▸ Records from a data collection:
+---+

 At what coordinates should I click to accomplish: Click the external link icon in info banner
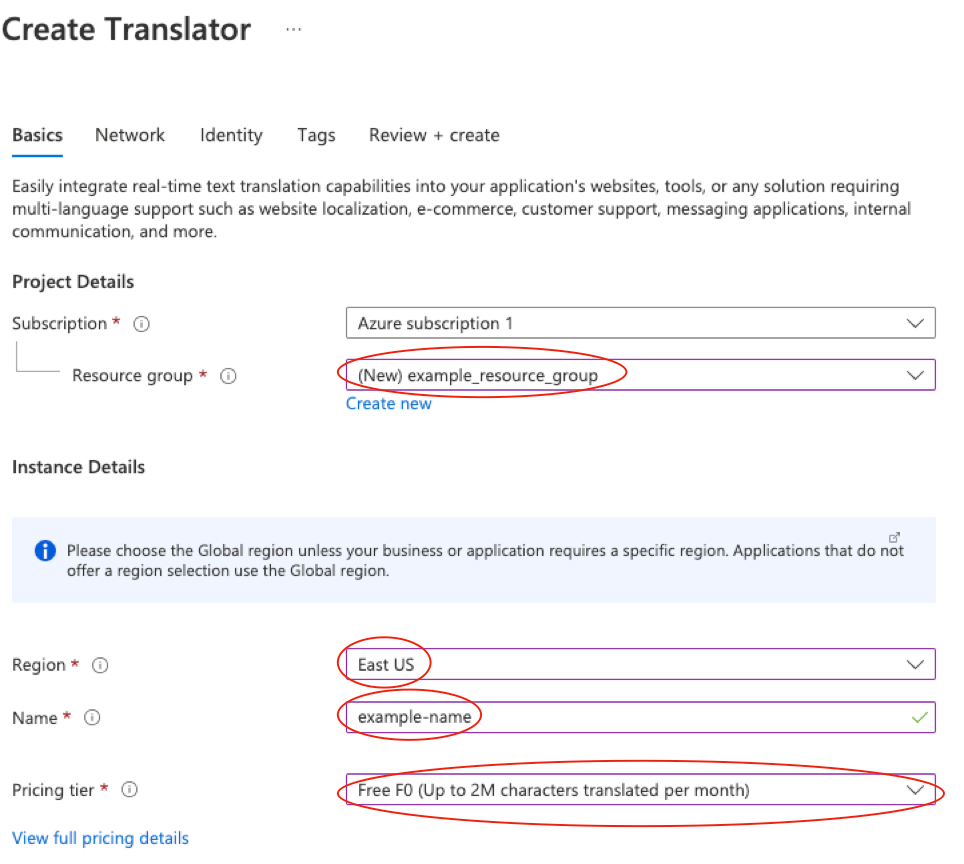(894, 537)
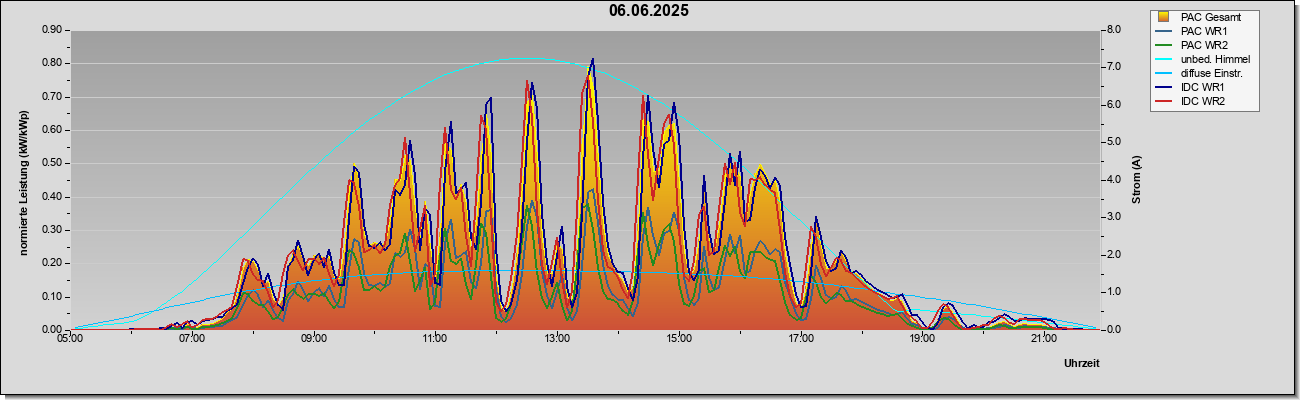Image resolution: width=1300 pixels, height=400 pixels.
Task: Toggle the unbed. Himmel series label
Action: [1215, 59]
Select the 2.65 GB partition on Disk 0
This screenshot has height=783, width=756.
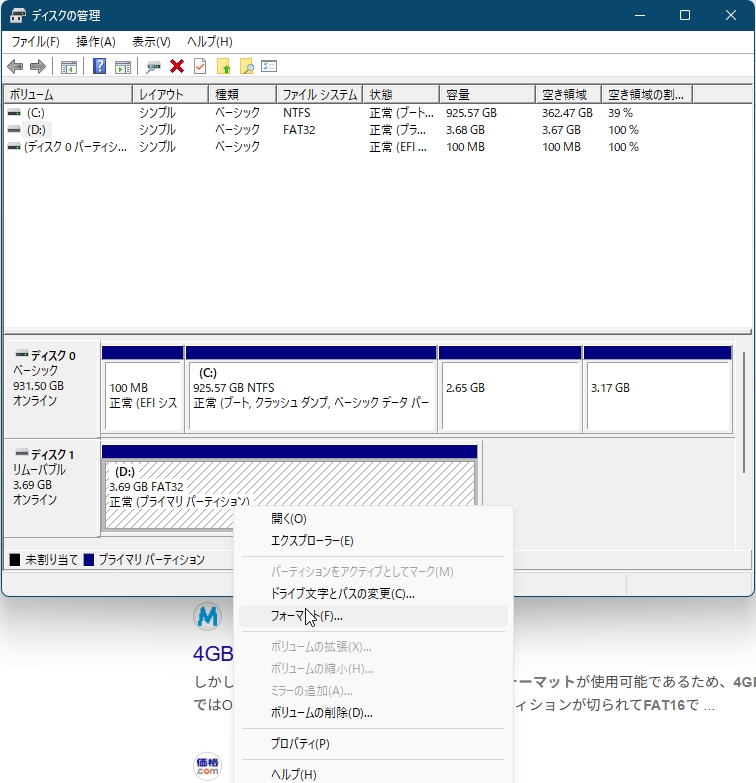coord(509,389)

+---+

▸ TRY IT: Output every line of the records exactly, excluding all pictures.

▸ SOLUTION TO THIS EXERCISE:
 At what coordinates should I click to accomplish: Click the external link icon in info banner
(894, 537)
Image resolution: width=1300 pixels, height=400 pixels.
Task: Toggle the unbed. Himmel series label
Action: [1215, 59]
Select the 2.65 GB partition on Disk 0
This screenshot has height=783, width=756.
coord(509,389)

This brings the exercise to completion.